Sidebar: Is the Genie Out of the E-bottle?

As the three-year anniversary of the Sept. 11, 2001, terrorist attacks approaches, the Web remains a treasure trove of information for terrorists who may be planning or refining attack strategies.

Despite the increased concern about the possible targeting of nuclear or chemical processing facilities in the U.S., a disturbing amount of profile data about these facilities remains accessible online. And while most of the data is useless to a terrorist, security analysts say that critical data elements are available that could assist terrorists in their planning.

The Indian Point nuclear power plant, for example, located on the east bank of the Hudson River in Buchanan, N.Y., and operated by Entergy Corp., remains an open book in terms of providing details of reactor design, including the thickness of the reactor's various layers and the types of steel reinforcement used.

"With this information all you have to do is the math to figure out how much explosive power is needed to breach the wall," said Eric Friedberg, a former computer crime coordinator at the U.S. Department of Justice.

"When we talk about nuclear power plants, the stakes are even higher" than in the financial services sector, said MacDonnell Ulsch, managing director of Janus Risk Management Inc. in Marlborough, Mass. "Such information should be considered proprietary, like bank vault and bank construction details. Is this any way to manage risk? Hell no."

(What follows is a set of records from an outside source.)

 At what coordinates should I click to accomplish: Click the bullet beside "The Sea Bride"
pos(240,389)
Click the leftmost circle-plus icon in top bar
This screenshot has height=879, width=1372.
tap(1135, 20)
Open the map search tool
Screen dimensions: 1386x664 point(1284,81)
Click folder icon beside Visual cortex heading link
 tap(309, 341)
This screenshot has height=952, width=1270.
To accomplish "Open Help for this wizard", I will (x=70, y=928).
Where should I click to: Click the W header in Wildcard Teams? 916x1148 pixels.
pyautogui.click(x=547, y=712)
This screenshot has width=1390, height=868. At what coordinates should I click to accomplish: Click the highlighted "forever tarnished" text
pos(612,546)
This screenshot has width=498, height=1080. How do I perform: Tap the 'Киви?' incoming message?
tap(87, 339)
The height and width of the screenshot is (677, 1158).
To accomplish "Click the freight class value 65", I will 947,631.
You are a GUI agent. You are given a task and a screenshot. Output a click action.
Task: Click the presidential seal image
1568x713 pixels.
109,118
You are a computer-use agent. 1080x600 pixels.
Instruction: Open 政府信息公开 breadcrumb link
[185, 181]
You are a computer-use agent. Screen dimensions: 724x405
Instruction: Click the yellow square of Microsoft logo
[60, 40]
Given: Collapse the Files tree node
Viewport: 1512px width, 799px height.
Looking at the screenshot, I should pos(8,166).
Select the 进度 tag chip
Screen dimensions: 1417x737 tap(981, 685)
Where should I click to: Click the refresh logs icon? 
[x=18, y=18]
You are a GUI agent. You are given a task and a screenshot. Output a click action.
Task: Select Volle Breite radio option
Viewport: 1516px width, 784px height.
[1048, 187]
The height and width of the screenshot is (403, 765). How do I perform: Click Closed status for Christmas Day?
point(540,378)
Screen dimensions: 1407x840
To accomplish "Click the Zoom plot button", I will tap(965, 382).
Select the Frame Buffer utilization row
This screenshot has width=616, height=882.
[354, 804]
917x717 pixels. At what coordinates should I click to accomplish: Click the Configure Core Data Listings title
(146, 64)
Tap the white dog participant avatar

Entergy could not be reached for comment by posting deadline.

Shortly after 9/11, the Environmental Protection Agency removed data from its Web site pertaining to the location of chemical facilities in the U.S., as well as information pertaining to risk management at those facilities. The agency also began restricting access to various online databases that contained information on chemicals and environmental threat issues.

However, a review last week of EPA Web pages found that the locations of hazardous chemical facilities in the U.S. are provided via an interactive map including address and grid coordinates.

John Millett, a spokesman for the EPA, said on Friday that the agency has conducted an extensive review of its Web content and concluded that "very few of the publicly accessible federal geospatial sources appear useful to meeting a potential attacker's information needs."